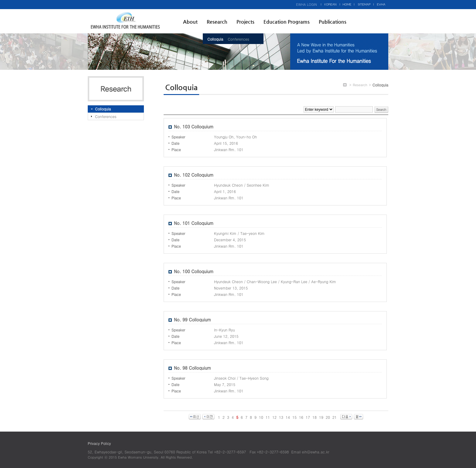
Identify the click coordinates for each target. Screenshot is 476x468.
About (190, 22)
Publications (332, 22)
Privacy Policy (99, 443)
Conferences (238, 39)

...

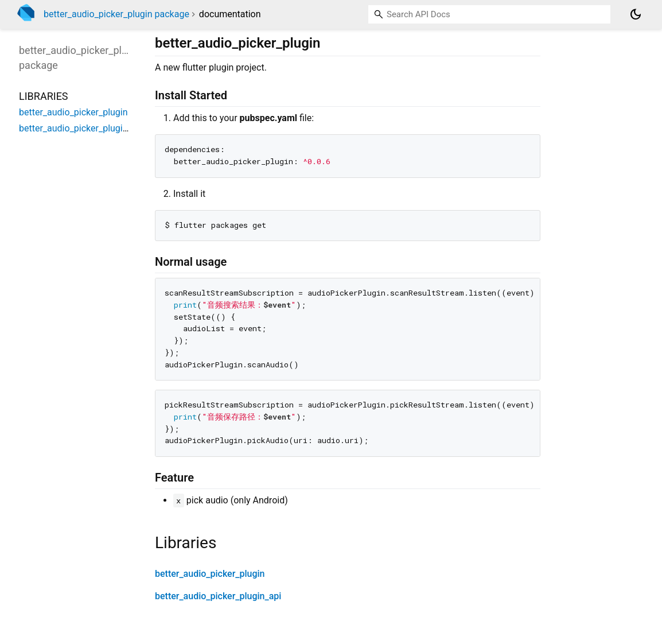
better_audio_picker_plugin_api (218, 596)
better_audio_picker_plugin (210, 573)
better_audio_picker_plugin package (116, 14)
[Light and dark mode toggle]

## TASK DESCRIPTION
Could you add 82 to each number in the coordinates and give back every line of the material, from the line that has "Identify the click" through the line that has "Privacy Policy (99, 443)", and nothing else?

## IN RESPONSE
Identify the click coordinates for each target. Screenshot is 476x468.
About (272, 104)
Publications (414, 104)
Privacy Policy (181, 525)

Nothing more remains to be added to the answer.